**Problem description**
Output the items below as a numbered list, from the first line through the line that contains "Abrir la aplicación (112, 8)", both included. Leave out blank lines and anything after that line.

— Start Excerpted records —

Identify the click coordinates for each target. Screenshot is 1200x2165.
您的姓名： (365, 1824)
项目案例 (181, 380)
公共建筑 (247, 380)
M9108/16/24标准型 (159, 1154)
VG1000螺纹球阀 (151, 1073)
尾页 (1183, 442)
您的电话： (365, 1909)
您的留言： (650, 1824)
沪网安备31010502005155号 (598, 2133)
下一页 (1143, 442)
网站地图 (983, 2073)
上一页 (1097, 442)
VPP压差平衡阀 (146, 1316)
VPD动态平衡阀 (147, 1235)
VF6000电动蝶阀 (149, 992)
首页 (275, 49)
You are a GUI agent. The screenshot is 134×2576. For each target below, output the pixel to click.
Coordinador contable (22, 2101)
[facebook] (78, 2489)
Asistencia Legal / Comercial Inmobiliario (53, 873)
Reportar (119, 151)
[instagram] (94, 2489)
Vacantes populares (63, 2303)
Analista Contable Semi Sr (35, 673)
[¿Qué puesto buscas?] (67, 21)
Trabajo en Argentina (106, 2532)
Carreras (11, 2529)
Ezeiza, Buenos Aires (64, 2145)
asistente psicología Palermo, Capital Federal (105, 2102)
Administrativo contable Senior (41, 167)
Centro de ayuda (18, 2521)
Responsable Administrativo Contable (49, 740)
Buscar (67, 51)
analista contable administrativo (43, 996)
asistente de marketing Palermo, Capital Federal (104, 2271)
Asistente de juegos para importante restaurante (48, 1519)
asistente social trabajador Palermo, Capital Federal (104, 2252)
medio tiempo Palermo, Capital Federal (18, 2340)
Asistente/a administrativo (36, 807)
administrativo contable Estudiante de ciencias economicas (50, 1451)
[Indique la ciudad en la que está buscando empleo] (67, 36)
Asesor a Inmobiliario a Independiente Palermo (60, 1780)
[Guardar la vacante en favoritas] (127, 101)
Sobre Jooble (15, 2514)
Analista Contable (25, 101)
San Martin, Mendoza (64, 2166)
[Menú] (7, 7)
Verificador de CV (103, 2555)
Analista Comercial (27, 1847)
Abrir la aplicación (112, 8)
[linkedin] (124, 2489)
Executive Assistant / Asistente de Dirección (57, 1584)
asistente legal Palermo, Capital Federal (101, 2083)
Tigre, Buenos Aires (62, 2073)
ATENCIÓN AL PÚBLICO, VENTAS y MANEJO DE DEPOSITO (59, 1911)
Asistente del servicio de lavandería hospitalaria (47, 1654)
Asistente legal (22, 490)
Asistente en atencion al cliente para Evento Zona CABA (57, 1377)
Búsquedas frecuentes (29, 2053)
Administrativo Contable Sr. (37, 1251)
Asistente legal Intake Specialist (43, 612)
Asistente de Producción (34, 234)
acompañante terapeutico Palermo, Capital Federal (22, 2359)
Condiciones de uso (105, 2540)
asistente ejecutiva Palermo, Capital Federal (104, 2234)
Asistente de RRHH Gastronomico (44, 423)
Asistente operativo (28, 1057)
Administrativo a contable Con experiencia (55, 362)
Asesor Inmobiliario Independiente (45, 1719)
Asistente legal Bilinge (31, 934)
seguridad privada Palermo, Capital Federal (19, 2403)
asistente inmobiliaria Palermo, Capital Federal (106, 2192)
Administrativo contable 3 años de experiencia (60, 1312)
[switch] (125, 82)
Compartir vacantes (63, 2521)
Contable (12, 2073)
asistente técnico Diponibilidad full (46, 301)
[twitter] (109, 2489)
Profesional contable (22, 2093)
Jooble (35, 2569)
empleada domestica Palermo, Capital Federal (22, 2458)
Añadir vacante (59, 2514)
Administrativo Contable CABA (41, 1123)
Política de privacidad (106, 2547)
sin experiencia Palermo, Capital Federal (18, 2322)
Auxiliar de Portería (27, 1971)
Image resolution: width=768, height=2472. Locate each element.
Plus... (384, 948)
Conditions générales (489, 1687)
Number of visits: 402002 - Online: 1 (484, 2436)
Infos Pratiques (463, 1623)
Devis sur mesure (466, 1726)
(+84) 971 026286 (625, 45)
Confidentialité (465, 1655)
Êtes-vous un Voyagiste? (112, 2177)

— End Excerpted records —

**Complete output**
1. Identify the click coordinates for each target. Screenshot is 1200x2165.
2. 您的姓名： (365, 1824)
3. 项目案例 (181, 380)
4. 公共建筑 (247, 380)
5. M9108/16/24标准型 (159, 1154)
6. VG1000螺纹球阀 (151, 1073)
7. 尾页 (1183, 442)
8. 您的电话： (365, 1909)
9. 您的留言： (650, 1824)
10. 沪网安备31010502005155号 (598, 2133)
11. 下一页 (1143, 442)
12. 网站地图 (983, 2073)
13. 上一页 (1097, 442)
14. VPP压差平衡阀 (146, 1316)
15. VPD动态平衡阀 (147, 1235)
16. VF6000电动蝶阀 (149, 992)
17. 首页 (275, 49)
18. You are a GUI agent. The screenshot is 134×2576. For each target below, output the pixel to click.
19. Coordinador contable (22, 2101)
20. [facebook] (78, 2489)
21. Asistencia Legal / Comercial Inmobiliario (53, 873)
22. Reportar (119, 151)
23. [instagram] (94, 2489)
24. Vacantes populares (63, 2303)
25. Analista Contable Semi Sr (35, 673)
26. [¿Qué puesto buscas?] (67, 21)
27. Trabajo en Argentina (106, 2532)
28. Carreras (11, 2529)
29. Ezeiza, Buenos Aires (64, 2145)
30. asistente psicología Palermo, Capital Federal (105, 2102)
31. Administrativo contable Senior (41, 167)
32. Centro de ayuda (18, 2521)
33. Responsable Administrativo Contable (49, 740)
34. Buscar (67, 51)
35. analista contable administrativo (43, 996)
36. asistente de marketing Palermo, Capital Federal (104, 2271)
37. Asistente de juegos para importante restaurante (48, 1519)
38. asistente social trabajador Palermo, Capital Federal (104, 2252)
39. medio tiempo Palermo, Capital Federal (18, 2340)
40. Asistente/a administrativo (36, 807)
41. administrativo contable Estudiante de ciencias economicas (50, 1451)
42. [Indique la ciudad en la que está buscando empleo] (67, 36)
43. Asesor a Inmobiliario a Independiente Palermo (60, 1780)
44. [Guardar la vacante en favoritas] (127, 101)
45. Sobre Jooble (15, 2514)
46. Analista Contable (25, 101)
47. San Martin, Mendoza (64, 2166)
48. [Menú] (7, 7)
49. Verificador de CV (103, 2555)
50. Analista Comercial (27, 1847)
51. Abrir la aplicación (112, 8)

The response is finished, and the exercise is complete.